The format of Facebook contrives to disperse and diffuse (therefore effectively defuses and emasculates) comments criticism and complaints across a wide canvas even in one screen making contributions from the public easier for the managers to deal with or ignore. It’s ideal for slippery management stratagems.  In this it’s completely different to a blog or a public meeting where at any one time the focus is totally on the one point being raised making it much harder for a manager to avoid. No wonder they like it. Its scattering effect gives them another managerial tool for avoiding debate and accountability.

Over a hundred people attended the initial meetings only to be told they were not part of a consultation just being given a chance to write some ideas on post-it-notes and then go home. Considering their age profile I doubt many of them are users of Facebook. So it can't be claimed that a Facebook page is part of a consultation.

Monday, 29 October 2012

Scheming Colours

The contrasts can be shocking. While gold and burnishings get the headlines it's the greens, where they still cling on, that startle most. One beech may have gone over completely to its luminous autumn character while nearby another beech is still vivid green.

It's similar with the ferns.
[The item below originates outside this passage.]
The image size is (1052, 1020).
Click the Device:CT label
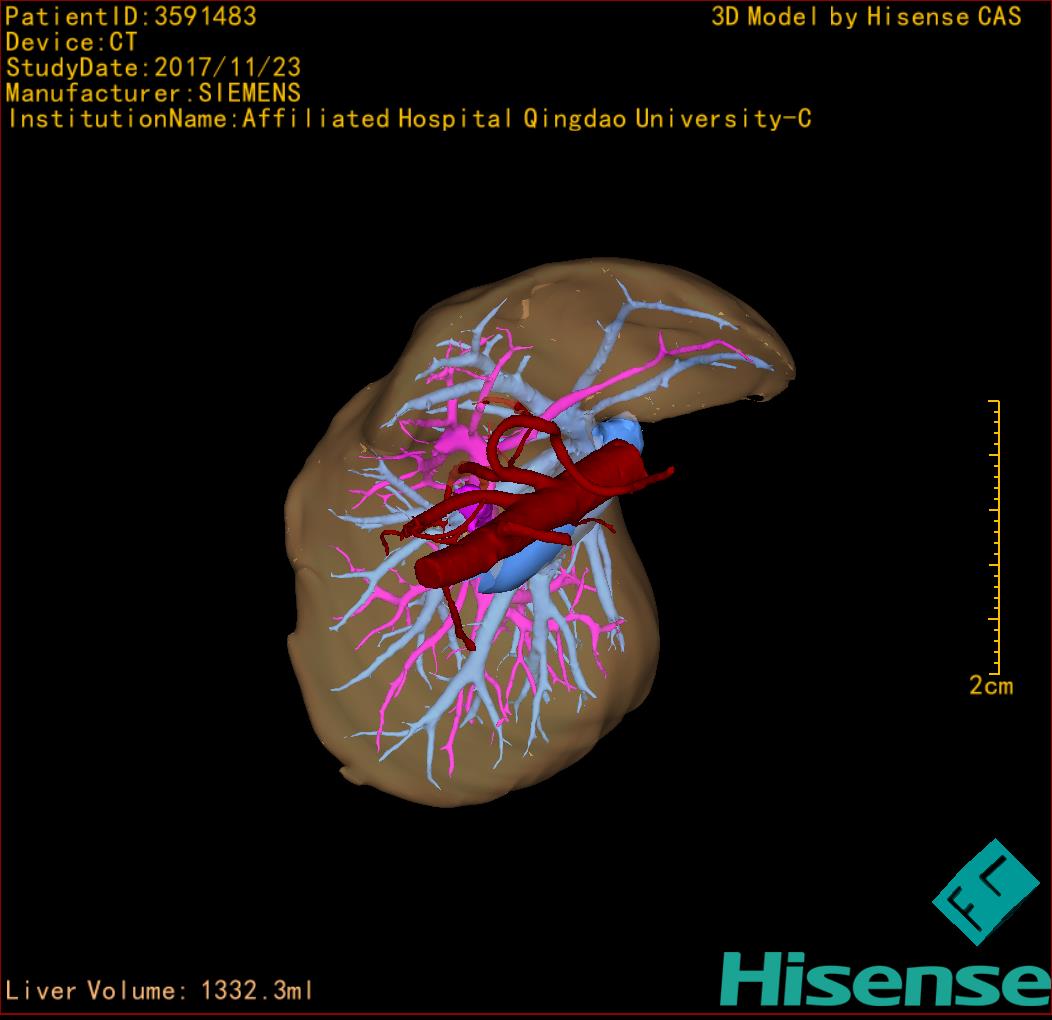point(71,43)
Many on the woodland floor remain green over the fallen bronzed leaves. Bracken, though, is now at its most seductive, doing for autumn what heather does for August.
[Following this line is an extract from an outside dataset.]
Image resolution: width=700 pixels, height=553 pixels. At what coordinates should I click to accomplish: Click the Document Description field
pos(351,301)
Alder catkins are another exotic wonder. Who would have said that powdery pink is a characteristic of the end of October? This and the ballerina waxcap make that claim.

Partner Ploys

None of the partners turned up to the ‘Roadshow’ at Blacka on Sunday. So again we couldn’t ask them questions. Absence must be good for your career.
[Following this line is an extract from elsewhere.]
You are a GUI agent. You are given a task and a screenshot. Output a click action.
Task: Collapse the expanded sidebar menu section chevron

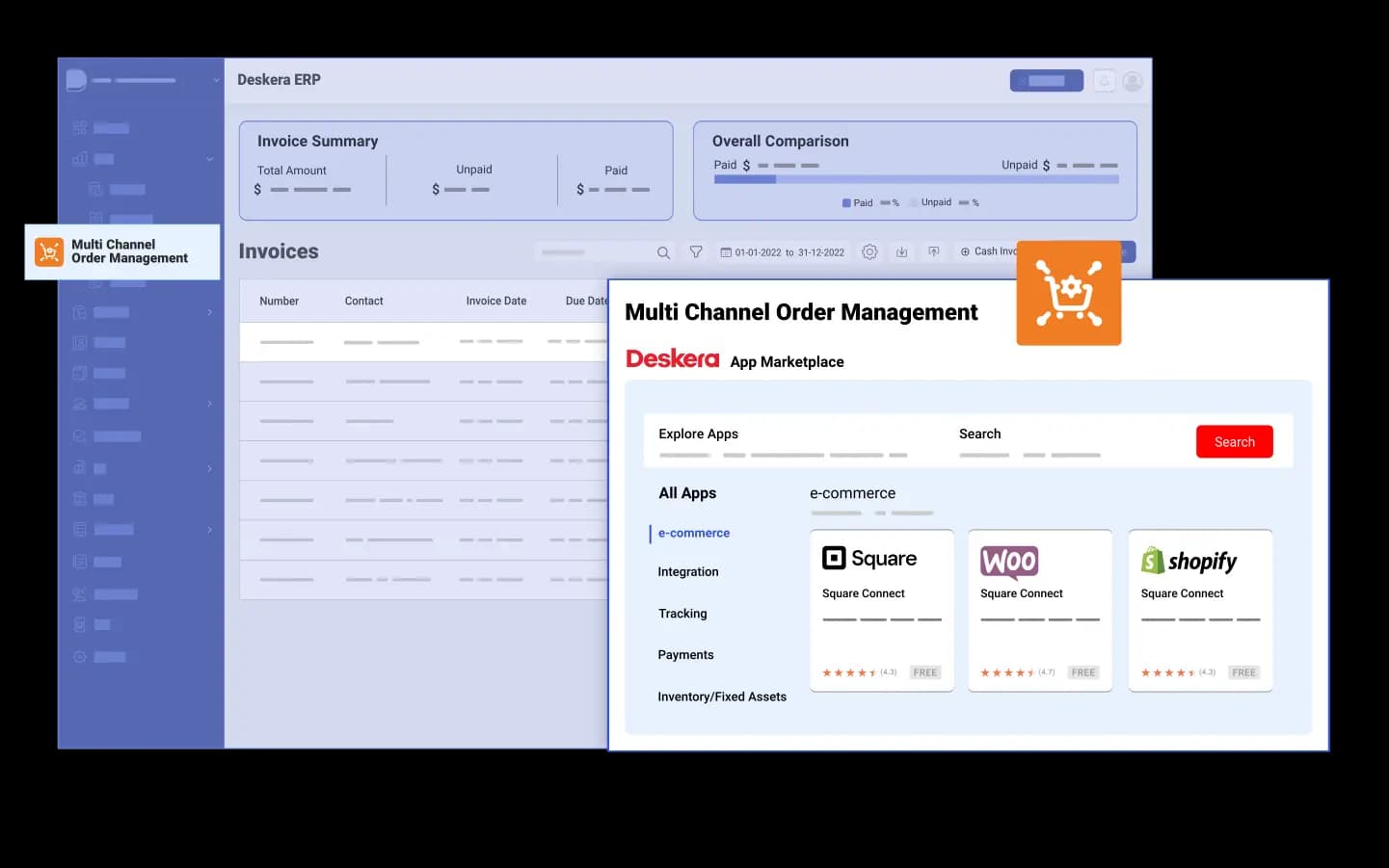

Who are these partners anyway who are paid by the public but don’t have enough respect for the public to turn up? Let’s start with the Peak District National Park Bureaucracy Authority. The manager who is playing the part of PDNPA is Jane Chapman. So what do we know of her? I first heard her name some years ago when we were arguing with SWT about whether Blacka should become farmland and have barbed wire and cowpats visited upon us. Jane Chapman had never been to any RAG meetings nor tried to make contact with us in any way but felt authorised to send out a press release to the papers giving a bland statement that this grazing scheme would go ahead. We were so thrilled.

I’ve only met this lady once. My impression is she likes to think about "the economy". So I’m pretty sure she’s the one who got the word ‘working’ inserted at a late stage into SMP’s banner heading for the vision. “A Cherished and Working Landscape”.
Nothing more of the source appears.